— Instructions for the task —
Rewrite the part of the entries that opens with the line containing "You are a computer-use agent. 1366x730" and closes with the line containing "(x=505, y=589)", putting "location bar" in place of "address bar" and keeping everything else the same. Give only those lines.

— Data in this exercise —
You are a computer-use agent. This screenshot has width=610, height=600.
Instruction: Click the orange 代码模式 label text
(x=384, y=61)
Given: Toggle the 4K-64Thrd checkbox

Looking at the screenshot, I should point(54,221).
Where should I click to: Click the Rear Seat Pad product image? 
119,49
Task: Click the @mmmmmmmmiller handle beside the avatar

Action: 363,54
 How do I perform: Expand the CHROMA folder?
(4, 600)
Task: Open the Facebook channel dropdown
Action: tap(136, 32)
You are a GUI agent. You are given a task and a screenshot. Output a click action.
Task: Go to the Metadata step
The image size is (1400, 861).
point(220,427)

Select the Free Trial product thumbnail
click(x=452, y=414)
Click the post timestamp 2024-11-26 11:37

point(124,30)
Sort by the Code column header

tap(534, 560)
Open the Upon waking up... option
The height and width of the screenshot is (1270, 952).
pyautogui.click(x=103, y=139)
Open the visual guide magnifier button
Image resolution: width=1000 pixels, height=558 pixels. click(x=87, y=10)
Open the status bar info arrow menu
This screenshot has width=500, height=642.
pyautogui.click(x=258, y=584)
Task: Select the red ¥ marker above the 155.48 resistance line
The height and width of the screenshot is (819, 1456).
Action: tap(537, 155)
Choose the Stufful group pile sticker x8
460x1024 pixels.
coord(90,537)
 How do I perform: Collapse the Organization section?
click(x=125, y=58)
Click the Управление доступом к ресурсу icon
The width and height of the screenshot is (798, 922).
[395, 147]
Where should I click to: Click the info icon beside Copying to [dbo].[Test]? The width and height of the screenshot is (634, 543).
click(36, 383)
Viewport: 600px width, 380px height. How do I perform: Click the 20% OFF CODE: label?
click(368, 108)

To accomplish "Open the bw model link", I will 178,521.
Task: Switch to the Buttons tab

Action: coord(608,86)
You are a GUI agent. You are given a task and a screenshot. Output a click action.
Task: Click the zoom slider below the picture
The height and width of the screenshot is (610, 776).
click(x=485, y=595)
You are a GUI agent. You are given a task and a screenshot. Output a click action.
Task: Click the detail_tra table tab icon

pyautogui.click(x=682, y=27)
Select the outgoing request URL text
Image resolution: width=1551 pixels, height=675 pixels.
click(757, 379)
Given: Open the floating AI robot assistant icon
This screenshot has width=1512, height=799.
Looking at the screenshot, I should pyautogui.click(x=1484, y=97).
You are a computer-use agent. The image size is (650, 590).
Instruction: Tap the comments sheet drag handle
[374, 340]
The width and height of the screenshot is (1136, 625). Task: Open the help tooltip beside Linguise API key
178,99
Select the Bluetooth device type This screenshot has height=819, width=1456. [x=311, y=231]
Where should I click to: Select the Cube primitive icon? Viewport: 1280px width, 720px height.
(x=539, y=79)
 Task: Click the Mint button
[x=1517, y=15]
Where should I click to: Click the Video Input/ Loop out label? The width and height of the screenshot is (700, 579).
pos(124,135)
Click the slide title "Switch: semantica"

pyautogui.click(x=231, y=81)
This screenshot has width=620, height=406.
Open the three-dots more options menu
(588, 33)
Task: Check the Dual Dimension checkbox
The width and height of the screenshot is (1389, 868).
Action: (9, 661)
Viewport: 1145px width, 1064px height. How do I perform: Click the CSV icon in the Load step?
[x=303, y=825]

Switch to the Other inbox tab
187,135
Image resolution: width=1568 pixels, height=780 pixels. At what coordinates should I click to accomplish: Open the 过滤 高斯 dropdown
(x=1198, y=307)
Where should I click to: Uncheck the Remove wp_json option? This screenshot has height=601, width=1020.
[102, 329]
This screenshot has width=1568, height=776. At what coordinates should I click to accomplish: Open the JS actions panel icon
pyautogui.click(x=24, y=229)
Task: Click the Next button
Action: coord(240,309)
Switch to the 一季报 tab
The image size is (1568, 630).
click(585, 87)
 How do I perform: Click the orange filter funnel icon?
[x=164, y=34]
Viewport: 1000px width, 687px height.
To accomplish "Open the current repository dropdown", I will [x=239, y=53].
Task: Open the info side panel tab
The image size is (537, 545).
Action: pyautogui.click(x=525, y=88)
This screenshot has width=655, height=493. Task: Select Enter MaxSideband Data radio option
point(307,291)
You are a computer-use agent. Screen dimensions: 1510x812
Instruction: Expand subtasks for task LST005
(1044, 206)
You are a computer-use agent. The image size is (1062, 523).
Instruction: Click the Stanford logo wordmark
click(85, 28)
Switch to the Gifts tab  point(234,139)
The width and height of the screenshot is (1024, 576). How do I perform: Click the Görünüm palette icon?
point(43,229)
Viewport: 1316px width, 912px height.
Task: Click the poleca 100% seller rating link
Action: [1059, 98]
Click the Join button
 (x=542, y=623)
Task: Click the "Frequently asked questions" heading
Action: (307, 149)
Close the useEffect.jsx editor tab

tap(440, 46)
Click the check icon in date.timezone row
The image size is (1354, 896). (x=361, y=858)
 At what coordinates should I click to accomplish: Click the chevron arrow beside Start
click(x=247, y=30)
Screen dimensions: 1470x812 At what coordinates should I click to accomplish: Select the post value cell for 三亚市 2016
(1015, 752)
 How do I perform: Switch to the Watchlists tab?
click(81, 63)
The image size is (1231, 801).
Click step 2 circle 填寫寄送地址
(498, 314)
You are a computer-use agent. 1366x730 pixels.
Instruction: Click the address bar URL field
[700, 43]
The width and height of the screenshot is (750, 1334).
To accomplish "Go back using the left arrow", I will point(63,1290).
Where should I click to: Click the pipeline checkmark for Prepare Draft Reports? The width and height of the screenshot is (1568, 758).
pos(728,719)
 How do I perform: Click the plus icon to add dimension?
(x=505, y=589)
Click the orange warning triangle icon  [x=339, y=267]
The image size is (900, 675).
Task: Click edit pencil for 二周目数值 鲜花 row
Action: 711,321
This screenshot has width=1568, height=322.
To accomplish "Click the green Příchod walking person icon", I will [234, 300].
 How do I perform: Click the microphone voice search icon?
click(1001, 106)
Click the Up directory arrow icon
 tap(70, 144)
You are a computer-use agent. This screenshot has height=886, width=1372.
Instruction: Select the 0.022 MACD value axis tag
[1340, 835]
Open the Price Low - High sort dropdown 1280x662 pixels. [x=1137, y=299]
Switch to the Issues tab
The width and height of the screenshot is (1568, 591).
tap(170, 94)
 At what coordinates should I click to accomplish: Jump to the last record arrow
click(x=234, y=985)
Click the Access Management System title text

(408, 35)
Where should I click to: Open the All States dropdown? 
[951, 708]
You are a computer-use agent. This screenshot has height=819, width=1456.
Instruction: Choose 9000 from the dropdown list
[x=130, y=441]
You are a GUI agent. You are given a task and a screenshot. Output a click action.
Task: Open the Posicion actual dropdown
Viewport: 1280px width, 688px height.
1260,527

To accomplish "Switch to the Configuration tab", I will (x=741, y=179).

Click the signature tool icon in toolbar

— Task solution —
You are a computer-use agent. 1366x730 pixels.
Instruction: Click the location bar URL field
[700, 43]
The width and height of the screenshot is (750, 1334).
To accomplish "Go back using the left arrow", I will point(63,1290).
Where should I click to: Click the pipeline checkmark for Prepare Draft Reports? The width and height of the screenshot is (1568, 758).
pos(728,719)
 How do I perform: Click the plus icon to add dimension?
(x=505, y=589)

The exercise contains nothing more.